-- begin Excerpt provided --
[Album: Death Magnetic]
[Label: Warner / Vertigo]
Poor old Metallica. With ‘Death Magnetic’ kept so fiercely under wraps for so long there was always going to be only one way this could go. 10 days prior to its scheduled worldwide release, the album was leaked to the public when a French record store took it’s consignment without the intended embargo instructions included. To be honest, the band seemed to take the news pretty well with Lars Ulrich commenting “If you’d told me six months ago that our record wouldn’t leak until 10 days out, I would have signed up for that.” Quite a controlled reaction when you consider just how far the band went when taking on Napster, the filesharing site. Perhaps he didn’t want to take any of the limelight away from what they’d created.
Just what had they created? Well, before we even begin the dissection it is important we look at just how the band went about shedding the ugly skin that had built up around them following the steady slump in songwriting quality they had experienced over time - the low point being ‘St. Anger’ and the subsequent release of the ludicrous warts and all rockumentary, ‘Some Kind Of Monster’. There was only one way they could truly do that and that was through a different approach. The change of producer appears to have been the main catalyst for this, with Rick Rubin determined to free the band from the stagnation that had occurred under Bob Rock. Rubin set the task for Metallica to take themselves back to how they were feeling when they constructed the ‘Master Of Puppets’ album, in his opinion their finest work. The mission became to write a sequence of tracks that would grace their 1986 classic. So have they achieved it?
Well, there’s no doubt the band have re-discovered the art of the full-on thrash. They haven’t completely moved away from the hard rock riff but they have found a way of implementing it amongst a batch of tracks where it isn’t the be all and end all. There’s more complexity to their construction with the songs rarely dipping under the seven-minute mark. What this has done is create an exciting return to a more cerebral, more energetic and, certainly, less predictable album. By contrast, it’s also made the tracks more dense and not as instantly accessible.
Opener, ‘That Was Just Your Life’ goes from pulsing heartbeat, via instantly recognisable sustained guitar, and into bristling thrash, all setting the tone perfectly. With ‘The End Of The Line’ and ‘Broken, Beat & Scarred’ following suit it’s all actually very reminiscent of the material on ‘…And Justice For All’ with rapid drum sections finding their way around Hetfield’s monosyllabic half-spat vocal to give something worth getting excited about. There’s even short sections of lead guitar which drag you further forwards in time to “Black Album” material.
-- end Excerpt provided --
-- begin Data to use --
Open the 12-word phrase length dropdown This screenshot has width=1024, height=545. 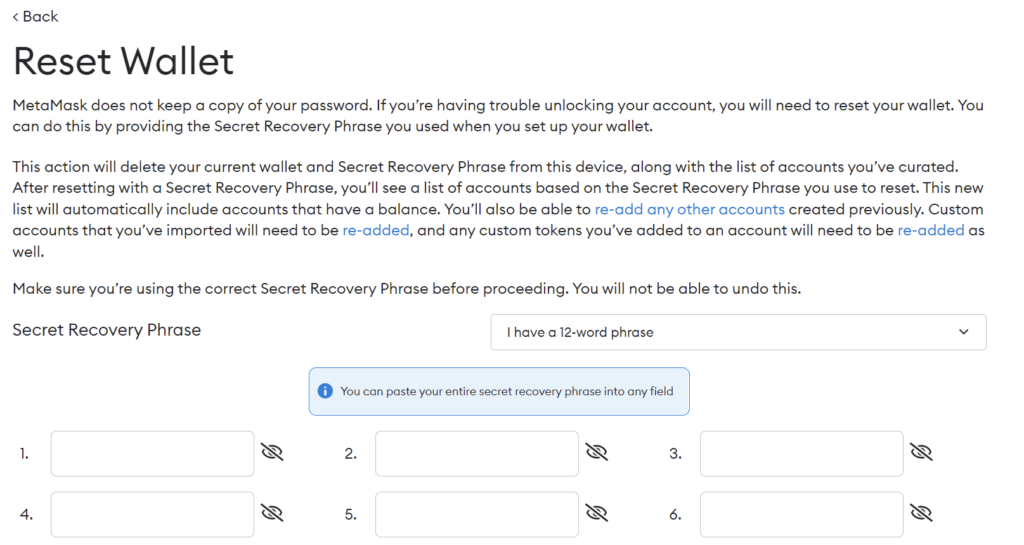737,332
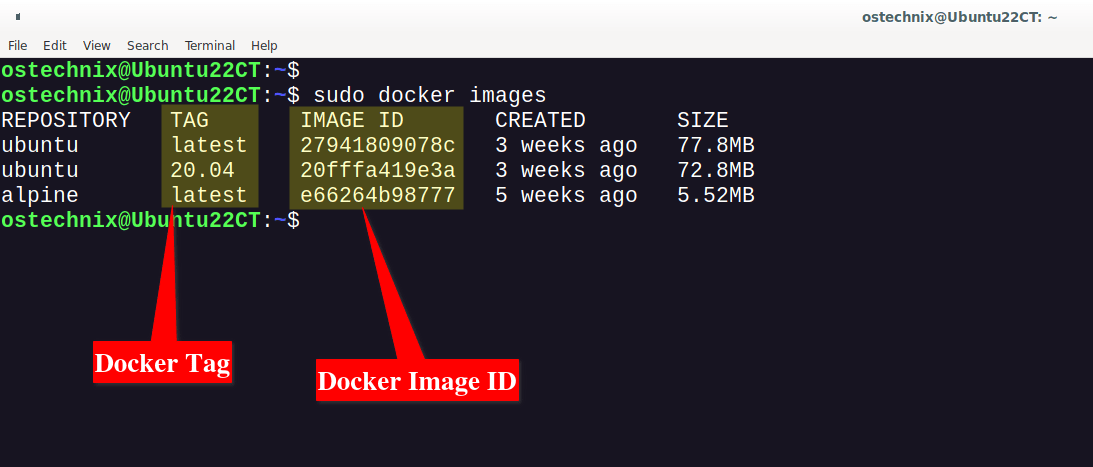
Task: Open the View menu
Action: tap(97, 45)
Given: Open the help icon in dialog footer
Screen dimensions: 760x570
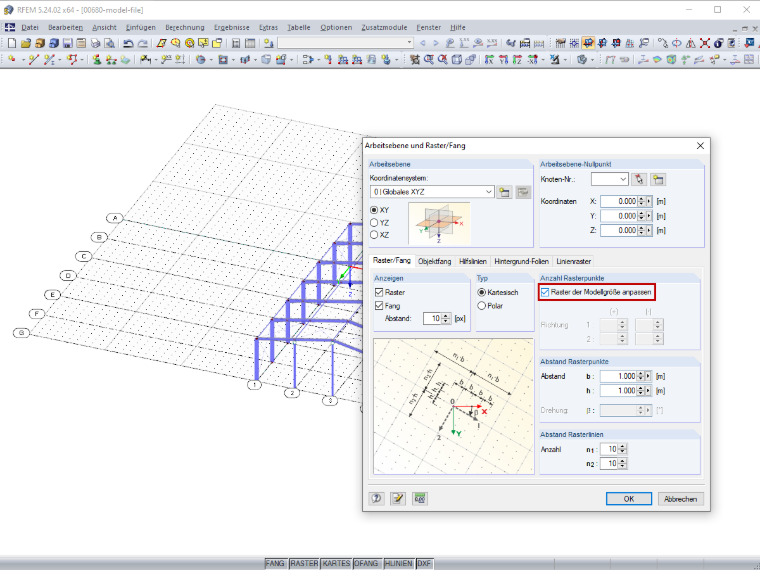Looking at the screenshot, I should pos(377,498).
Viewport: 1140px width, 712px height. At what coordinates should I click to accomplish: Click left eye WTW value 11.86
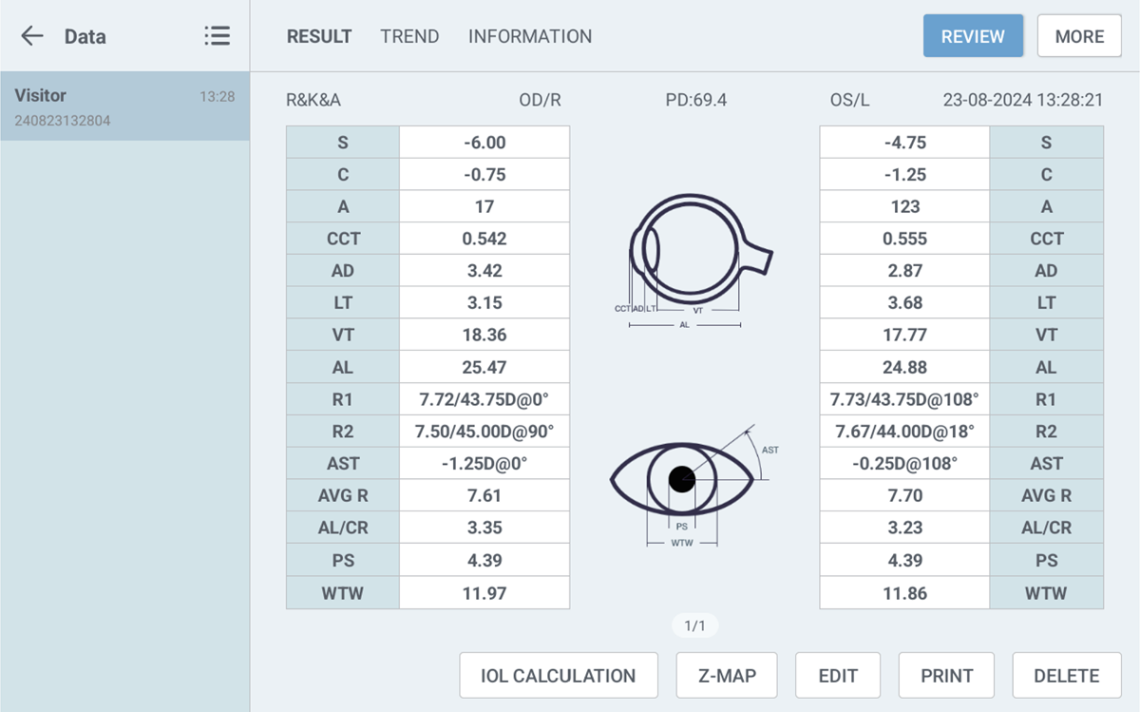click(x=904, y=593)
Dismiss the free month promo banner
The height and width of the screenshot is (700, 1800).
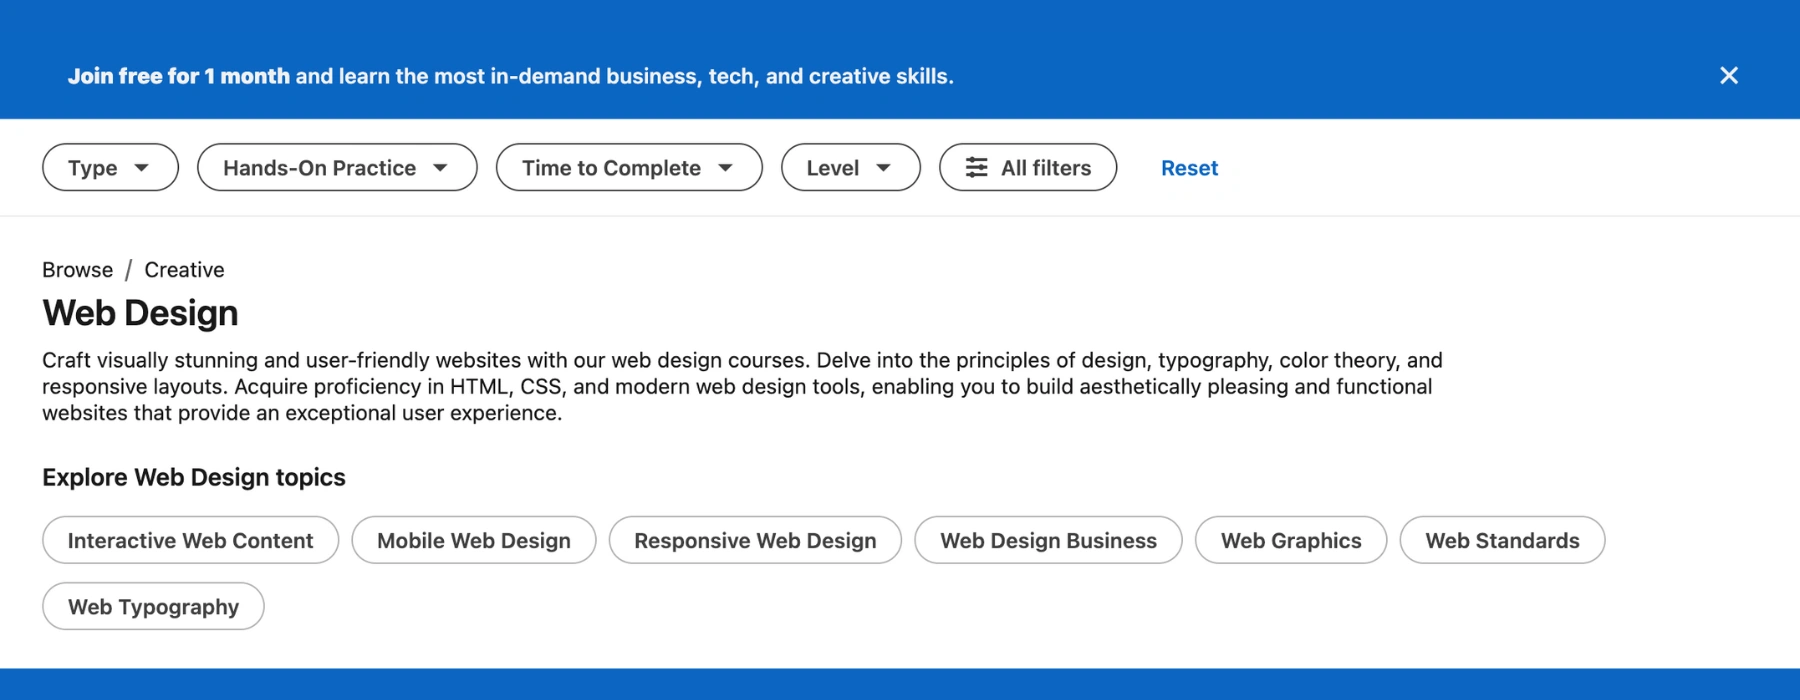point(1728,76)
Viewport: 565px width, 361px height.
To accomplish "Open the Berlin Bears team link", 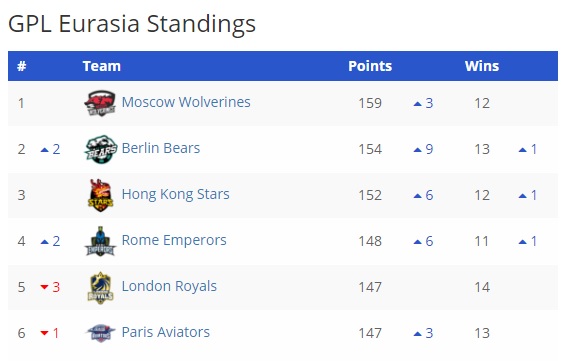I will [161, 148].

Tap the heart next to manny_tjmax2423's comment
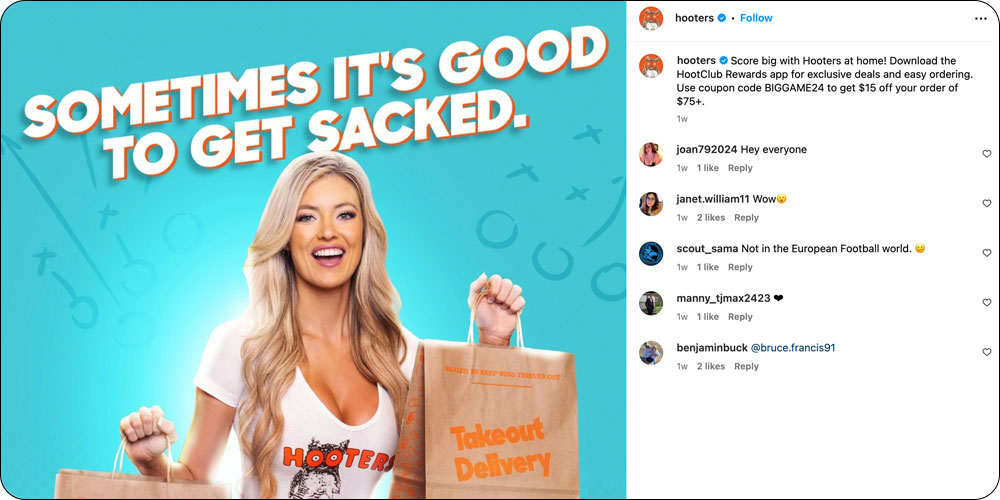987,302
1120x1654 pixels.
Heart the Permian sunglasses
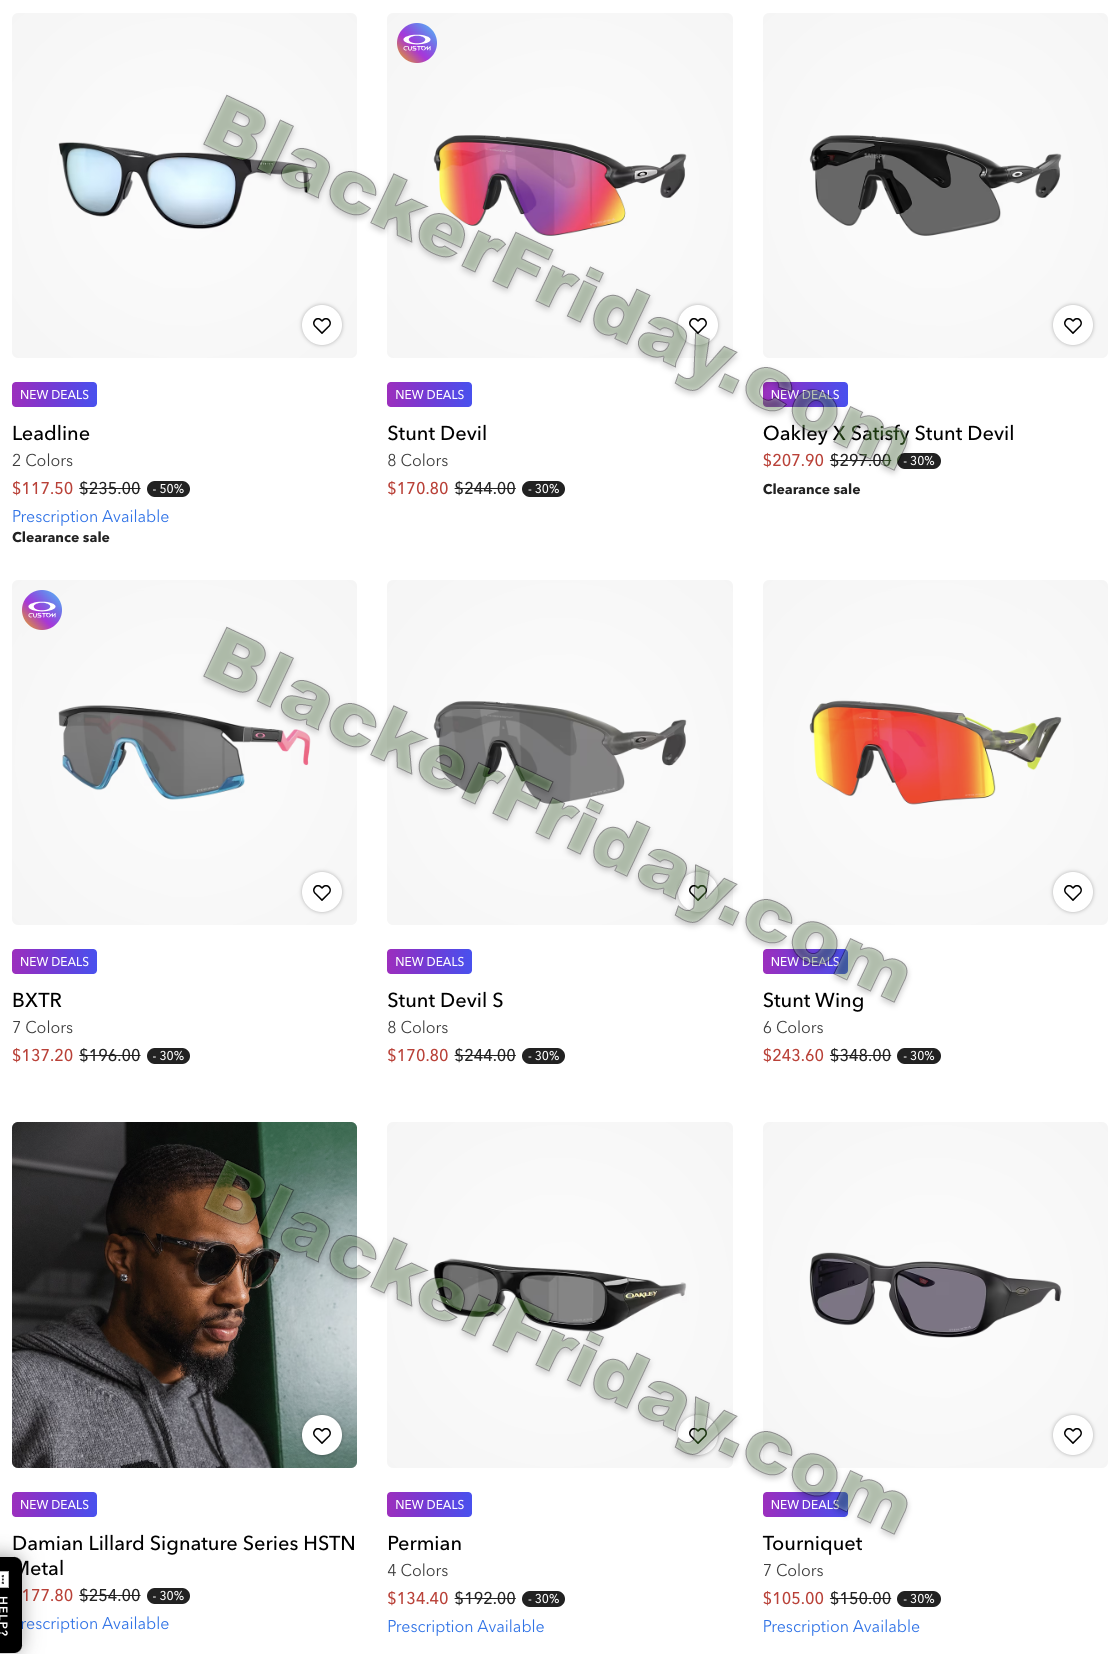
-- end Data to use --
## Work to do
1. According to the Death Magnetic review, who produced the album in place of Bob Rock?
2. In the dataset rows, rewrite the part that opens with the line containing "Tap the heart" and runs through the end of the rows, replacing "sunglasses" with "jacket" and changing nothing else. Omit the pictures.
The dataset rows have no connection to the album review.

## Replies
1. Rick Rubin.

2.
Tap the heart next to manny_tjmax2423's comment
987,302
1120x1654 pixels.
Heart the Permian jacket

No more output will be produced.